DOCUMENT:

If contesting a Will, the Tasmanian decision of Booth v Brooks [2018] TASSC 35, highlights the circumstances considered by the court in determining a claim for family provision. In this case, the court awarded an estranged daughter the sum of $800,000.

The father, Mr Triffett, died aged 70 years. He was survived by his de facto partner of about 40 years, two sons (both children of the de facto partner) and a daughter (born of a prior relationship).

Mr Tiffett was a wealthy man and his estate at the time of his death was valued in the vicinity of $6 million. He left a Will leaving his entire estate to his de facto partner, provided that she survive Mr Triffett for one month. In the event she did not survive Mr Triffett the estate was to be held on trust for his two sons. Mr Triffett’s daughter was not provided for under the terms of the Will.

Mr Triffett’s daughter made a claim on the estate pursuant to family provision legislation. For anyone contesting a Will, eligibility must be proven. As a child of Mr Triffett, his daughter was eligible to apply for a family provision order. The legal test applied in this case was as follows:

  1. At the date of Mr Triffet’s death, was his daughter left without adequate provision for her proper maintenance and support; and
  2. What provision, if any, having regard to all of the circumstances of the case, should be made for Mr Triffett’s daughter.

The determination of the first question “calls for an assessment of whether the provision (if any) made was inadequate for what…… …was the proper level of maintenance etc. appropriate for the applicant having regard… …to the applicant’s financial position, the size and nature of the deceased’s estate, the totality of the relationship between the applicant and the deceased, and the relationship between the deceased and other persons who have legitimate claims upon his or her bounty“.

If in the exercise of the discretion the court in the second stage (what provision should be made), the provision which can be made “is limited to doing only that which is necessary to satisfy the obligation of the deceased to make adequate provision for the proper maintenance and support of the applicant”.

DATA SUPPLIED:
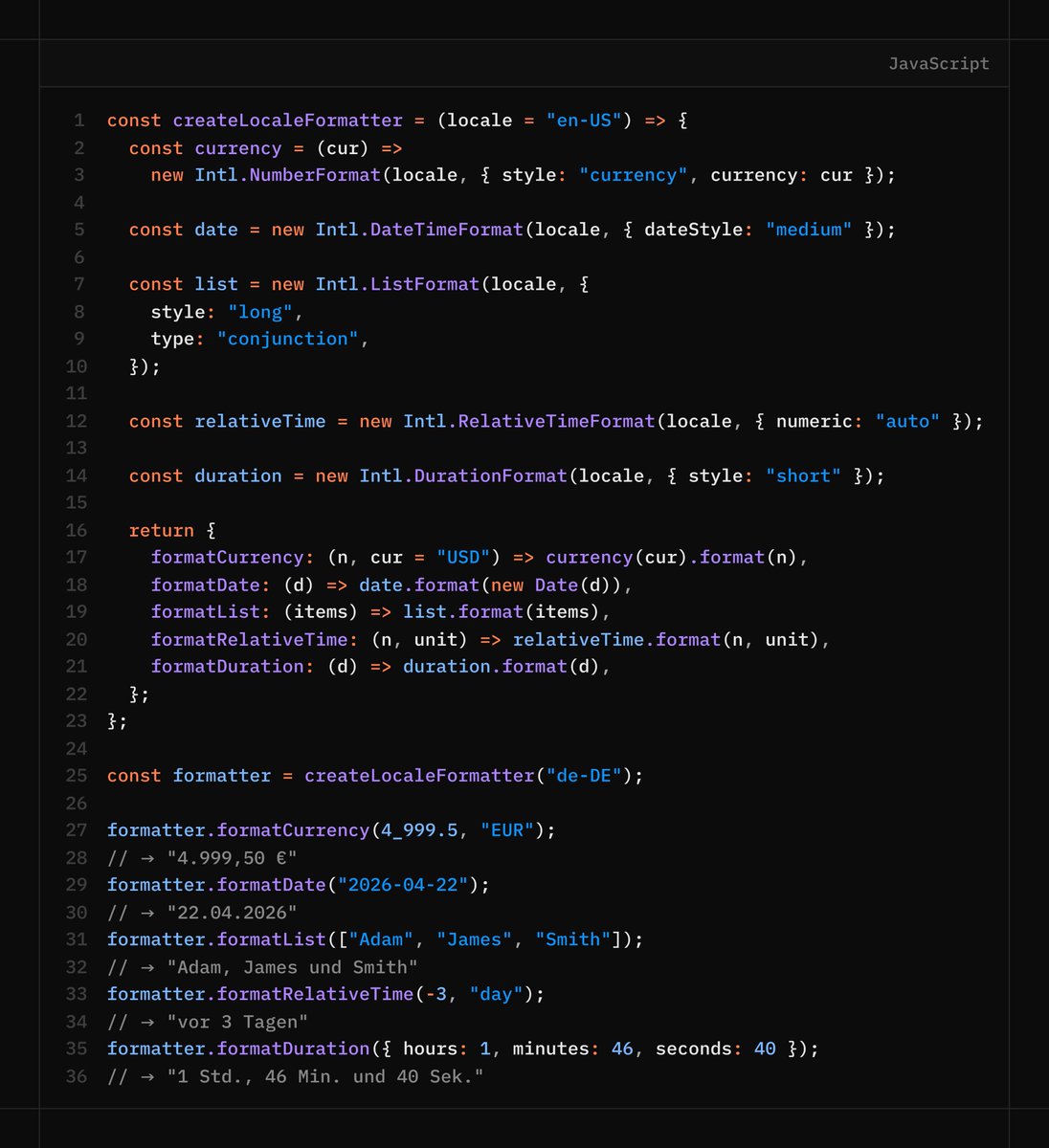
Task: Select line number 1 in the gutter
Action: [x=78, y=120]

--

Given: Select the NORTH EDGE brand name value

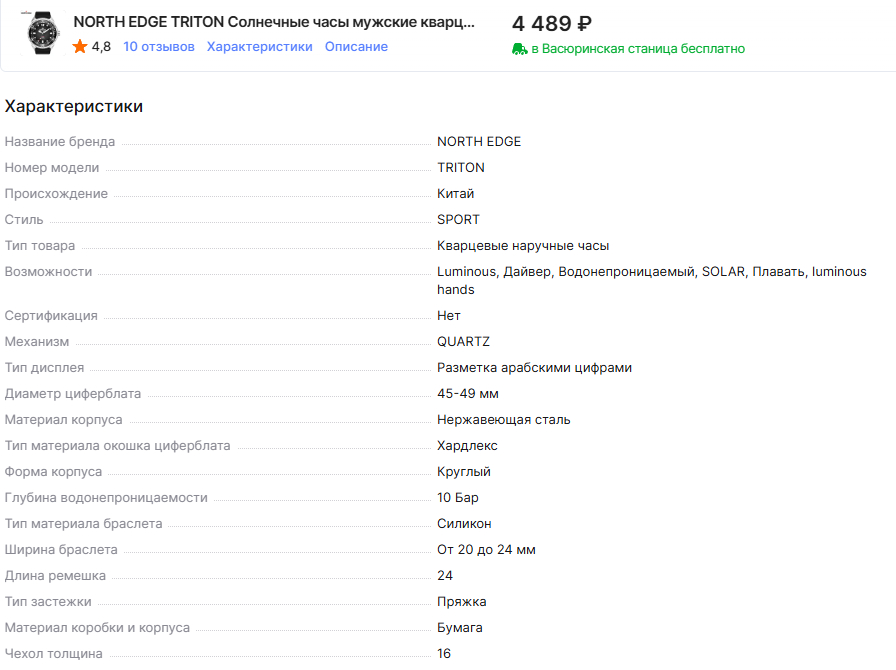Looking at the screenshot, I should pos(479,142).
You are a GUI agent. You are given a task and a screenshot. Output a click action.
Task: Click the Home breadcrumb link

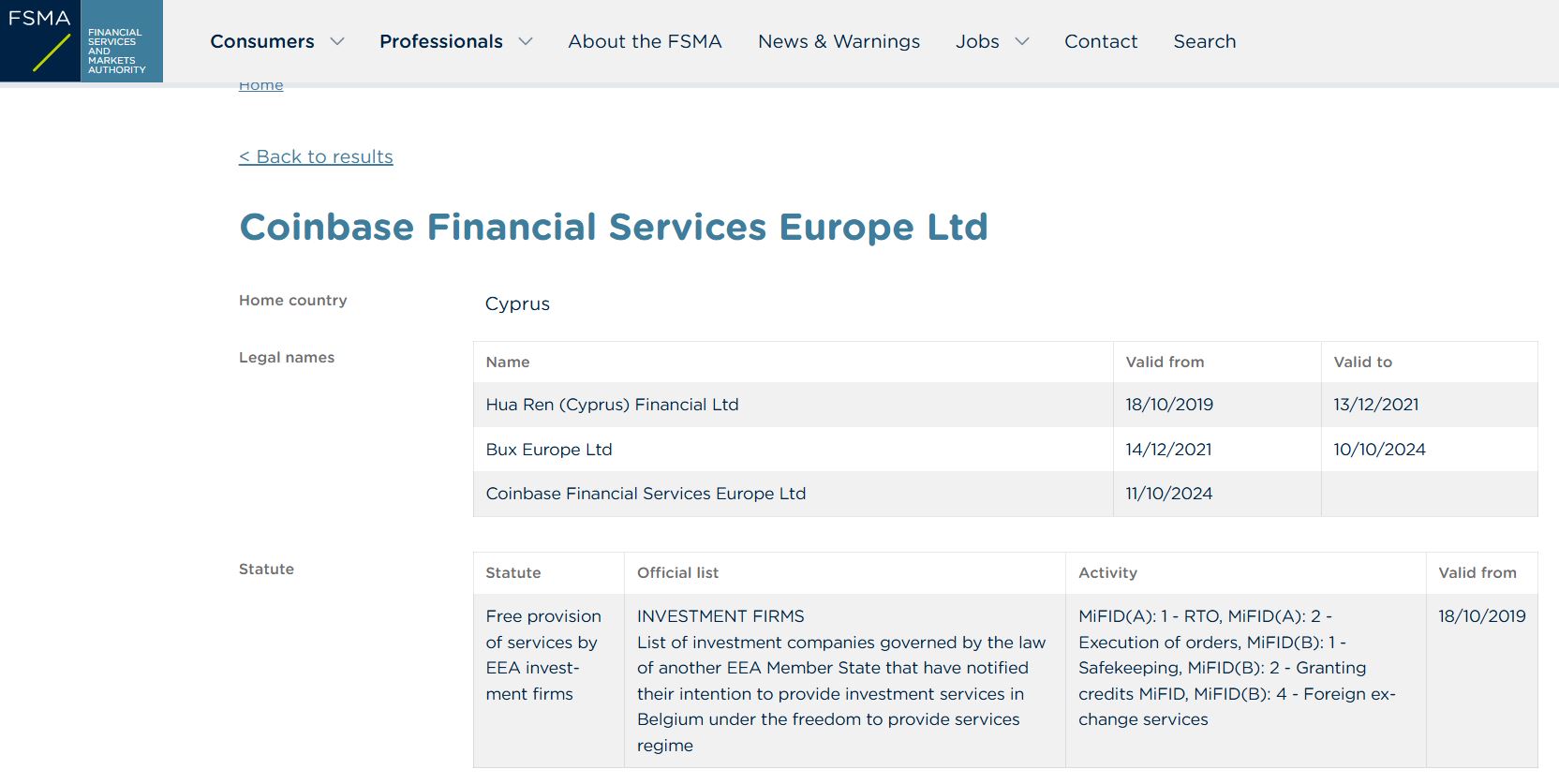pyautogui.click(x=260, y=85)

* * *

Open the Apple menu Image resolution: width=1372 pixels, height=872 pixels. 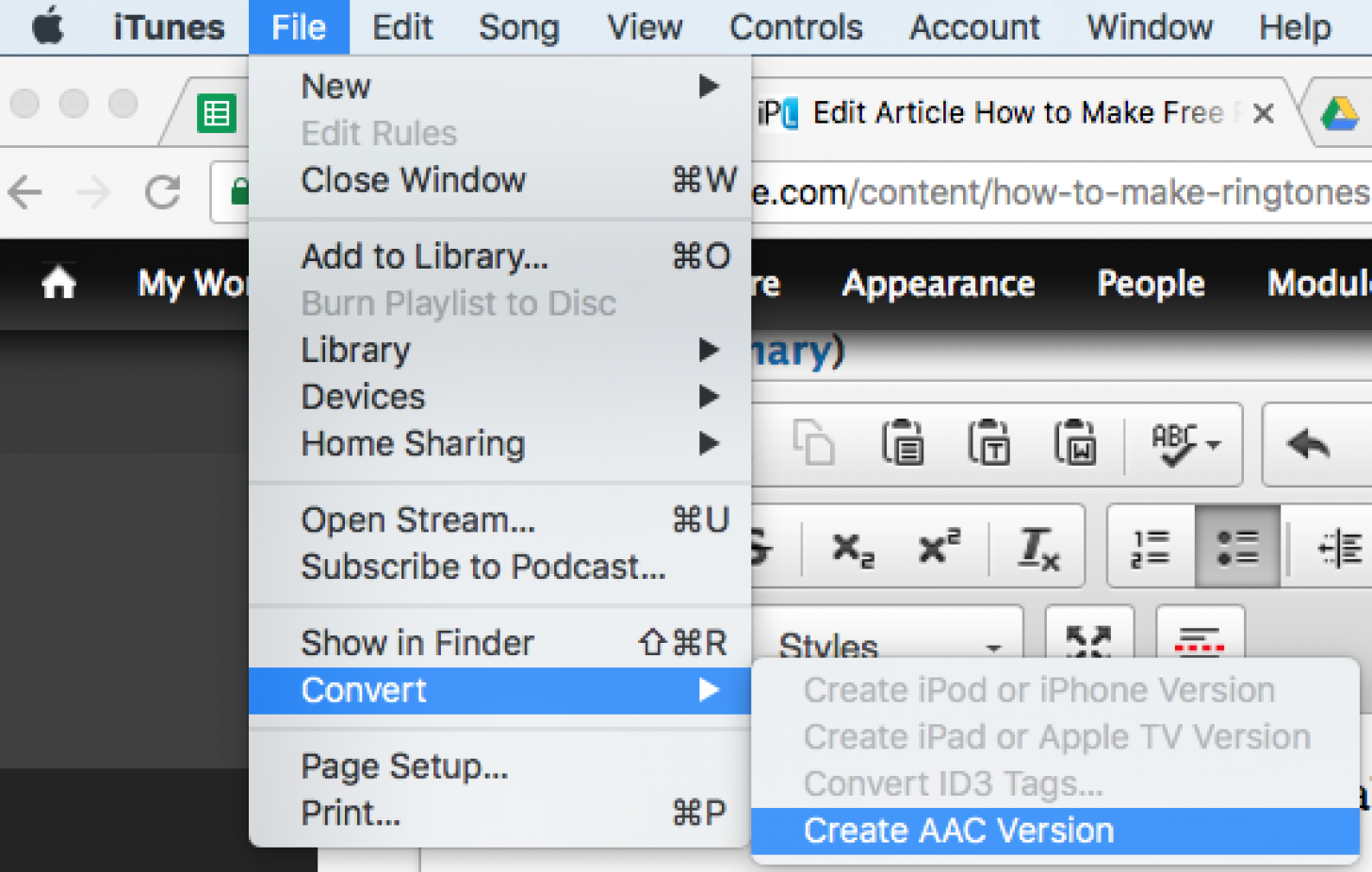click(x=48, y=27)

EXERCISES:
(1) Quote the Booth v Brooks text from "The father, Mr" up to and including "a prior relationship).".
(2) Answer these questions from the Booth v Brooks text:
(a) For about how many years had the father lived with his de facto partner?
(b) Roughly what was his estate worth when he died?
(c) What sum did the court award his daughter?
(3) Proceed with the Booth v Brooks text from the point where it stops.
The items play no part in this.

ANSWERS FOR THE EXERCISE:
(1)
The father, Mr Triffett, died aged 70 years. He was survived by his de facto partner of about 40 years, two sons (both children of the de facto partner) and a daughter (born of a prior relationship).

(2)
(a) About 40 years.
(b) About $6 million.
(c) $800,000.

(3)
The court found in favour of Mr Triffett’s daughter on the first issue by ruling that she was left without adequate provision for her maintenance and support. The court said the following factors were taken into account in coming to its decision:

  1. The significant size of Mr Triffett’s estate which was in the vicinity of $6 million.
  2. The daughter’s strong financial need. The daughter’s only assets were a car and household effects with a combined value of approximately $4,500. She was reliant on her Centrelink pension as her only form of income. She also had liabilities of about $6,000.
  3. The lack of affection Mr Triffett demonstrated to his daughter while she was growing up and the lack of financial support provided to his daughter during her formative years.

On the second issue (that is, what provision should be made) the court ruled that Mr Triffett’s daughter should be awarded a sum of $800,000 from the estate. In coming to its decision, the court considered the following:

  1. The amount of the provision to be awarded is not like an award under a personal injury claim. It is to be calculated by reference to a moral obligation rather than a legal right.
  2. The factors which should be considered include an assessment of what is proper by reference to a wise and just testator aware of all the circumstances of the case and acting upon prevailing community standards.
  3. The amount should be sufficient to relieve the applicant of the uncertainties associated with public spending on housing, healthcare, pensions and aged care.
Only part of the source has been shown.